Please retype every line of the listing below word for word, leaving out the pictures.

** begin Material **

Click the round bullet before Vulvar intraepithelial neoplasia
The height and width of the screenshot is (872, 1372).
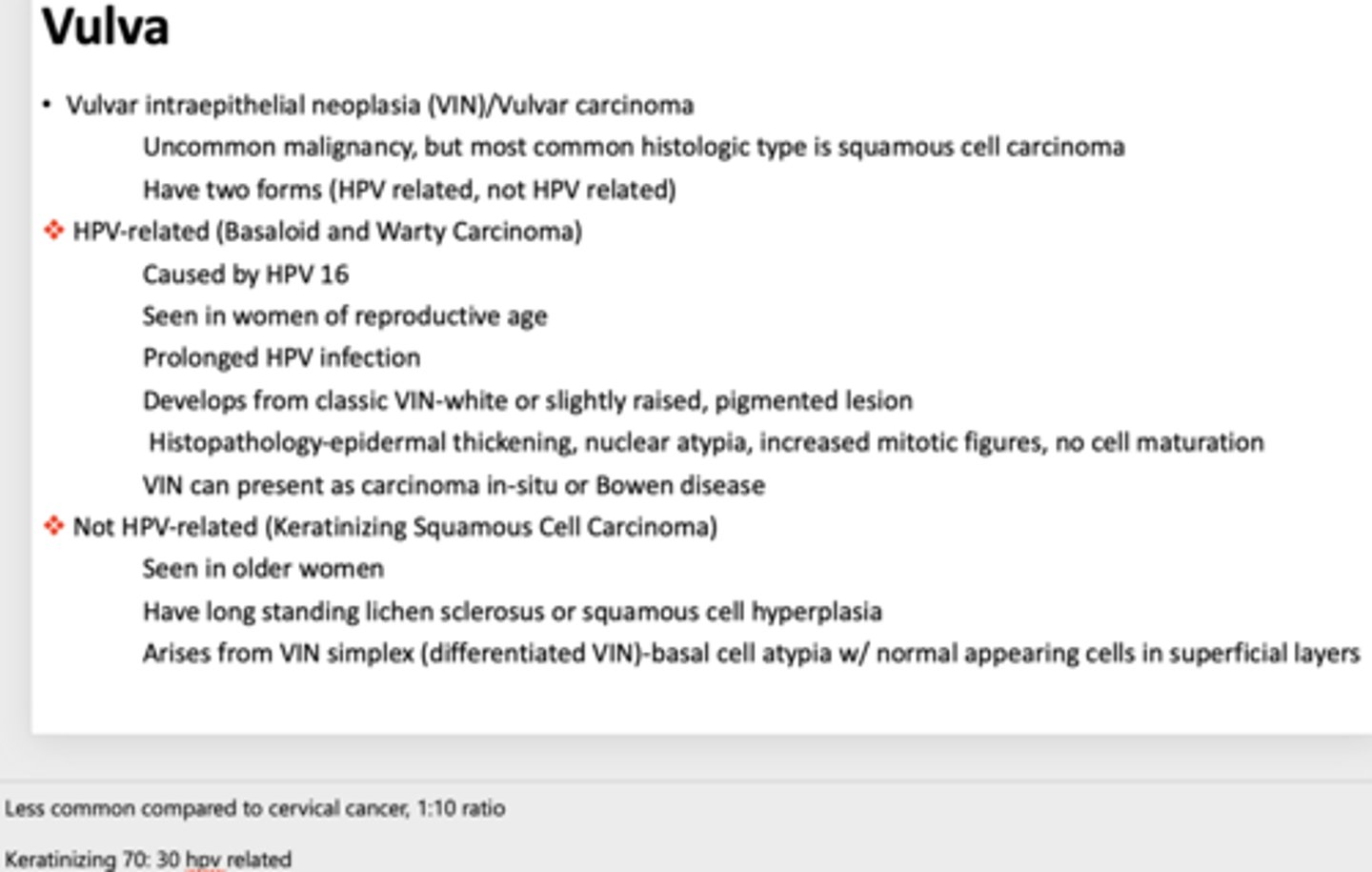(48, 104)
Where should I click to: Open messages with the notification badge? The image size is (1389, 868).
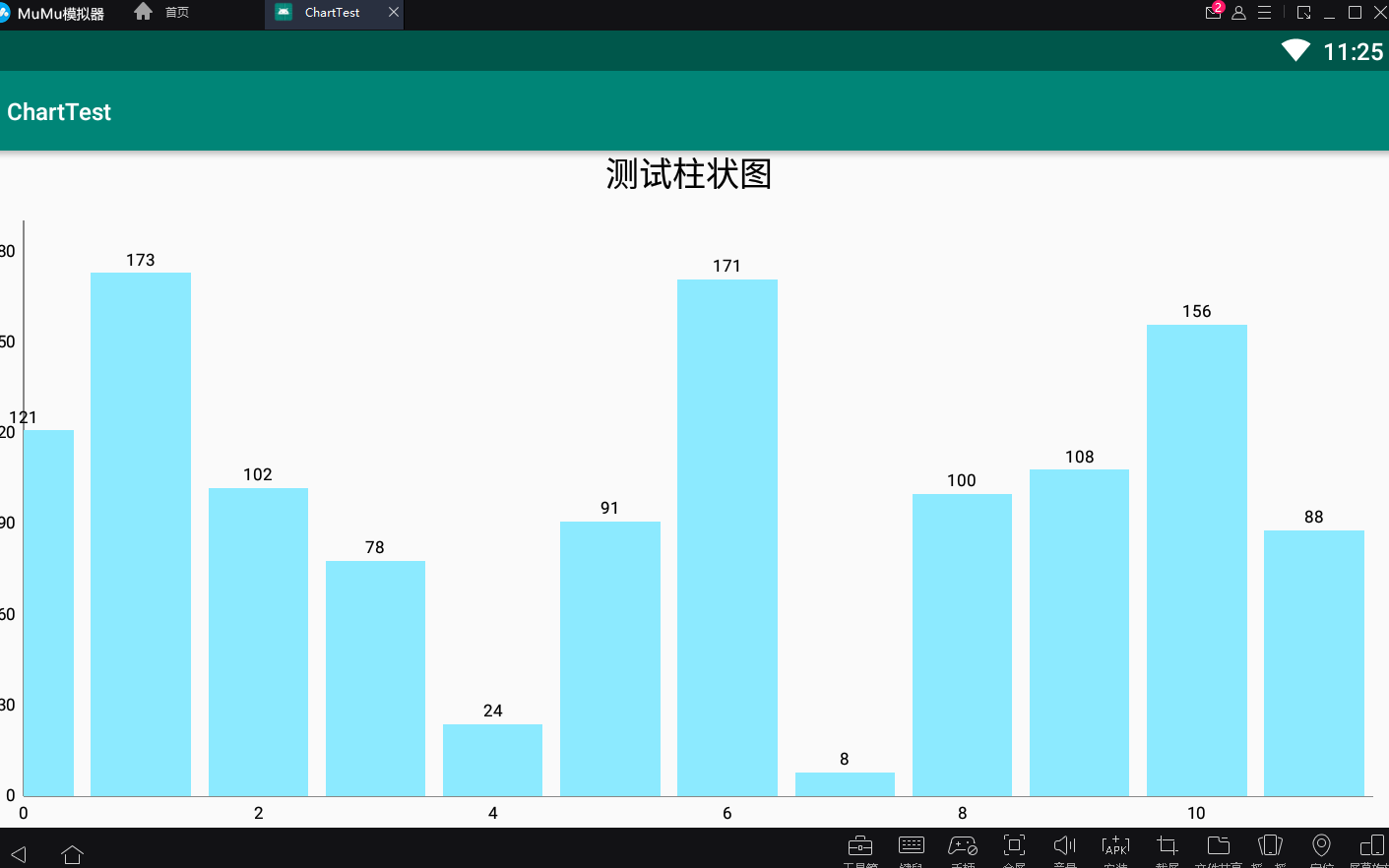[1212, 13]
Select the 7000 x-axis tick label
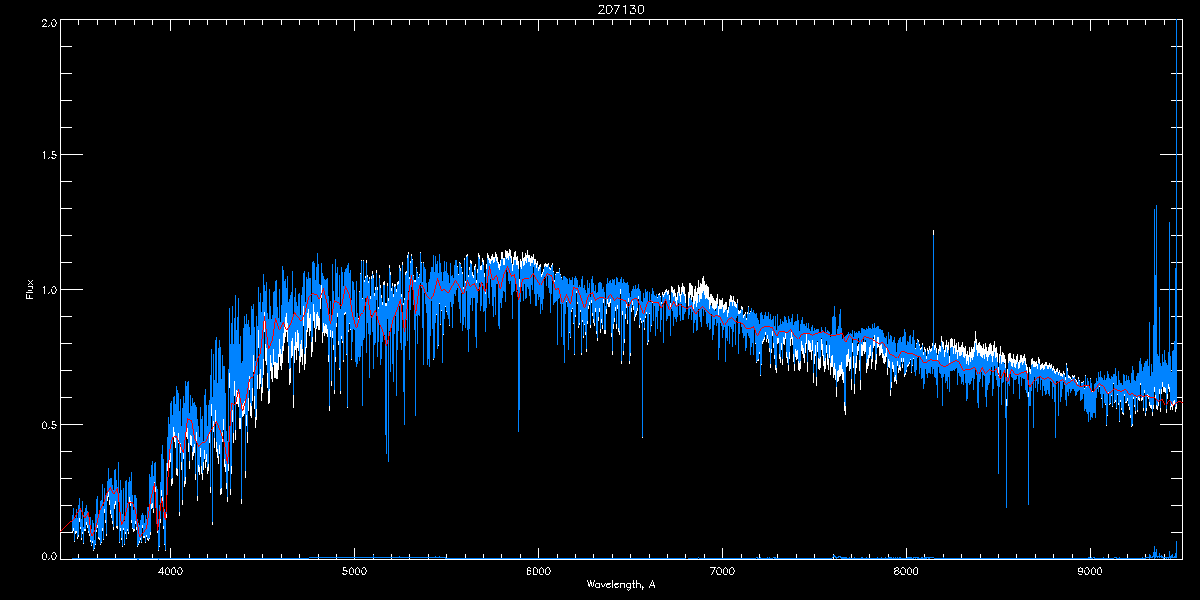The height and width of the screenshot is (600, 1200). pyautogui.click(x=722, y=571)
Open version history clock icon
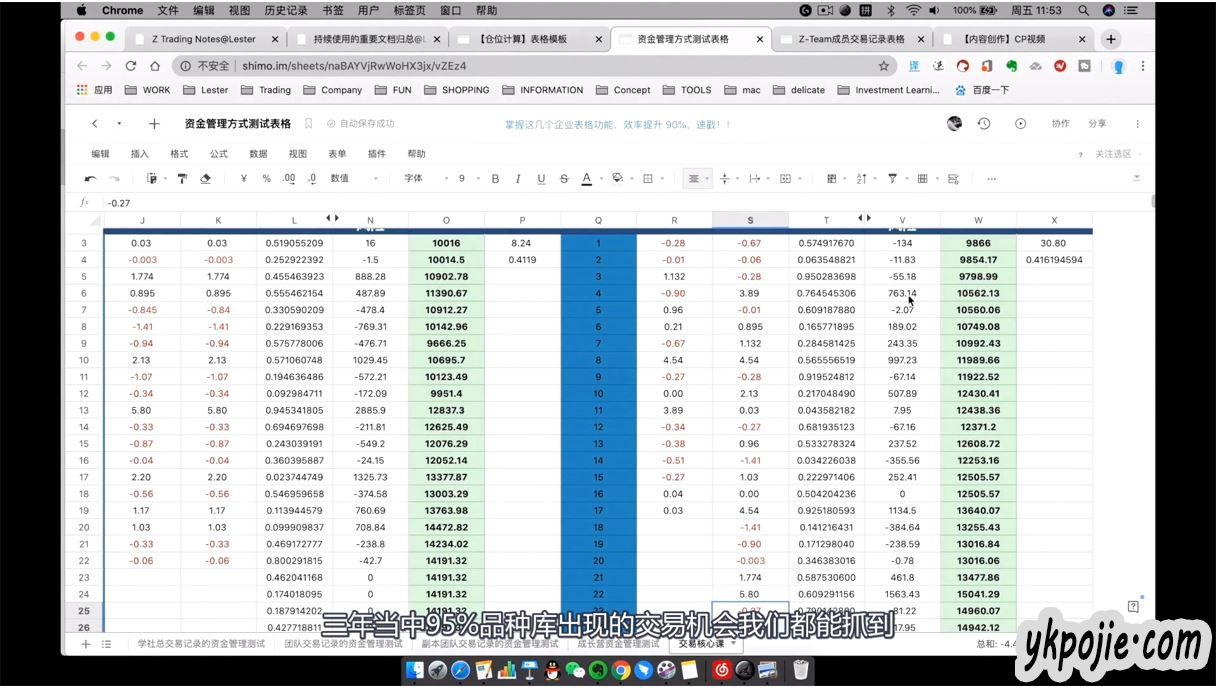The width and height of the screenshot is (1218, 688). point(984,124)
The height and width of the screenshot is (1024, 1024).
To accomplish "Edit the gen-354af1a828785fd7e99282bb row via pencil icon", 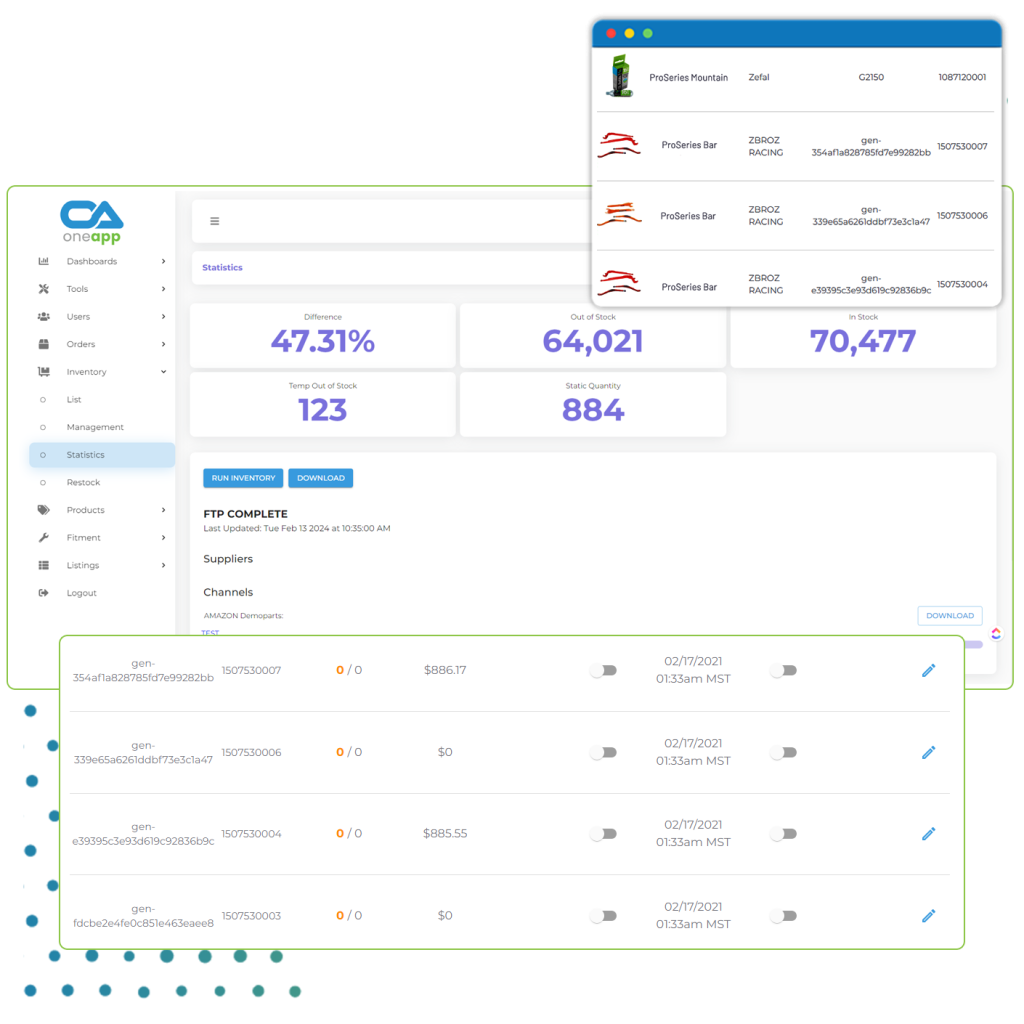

** end Material **

** Answer to this task **
Click the round bullet before Vulvar intraepithelial neoplasia
The height and width of the screenshot is (872, 1372).
(48, 104)
Where should I click to: Open messages with the notification badge? The image size is (1389, 868).
[1212, 13]
Select the 7000 x-axis tick label
The height and width of the screenshot is (600, 1200). pyautogui.click(x=722, y=571)
Open version history clock icon
The width and height of the screenshot is (1218, 688). point(984,124)
The height and width of the screenshot is (1024, 1024).
To accomplish "Edit the gen-354af1a828785fd7e99282bb row via pencil icon", 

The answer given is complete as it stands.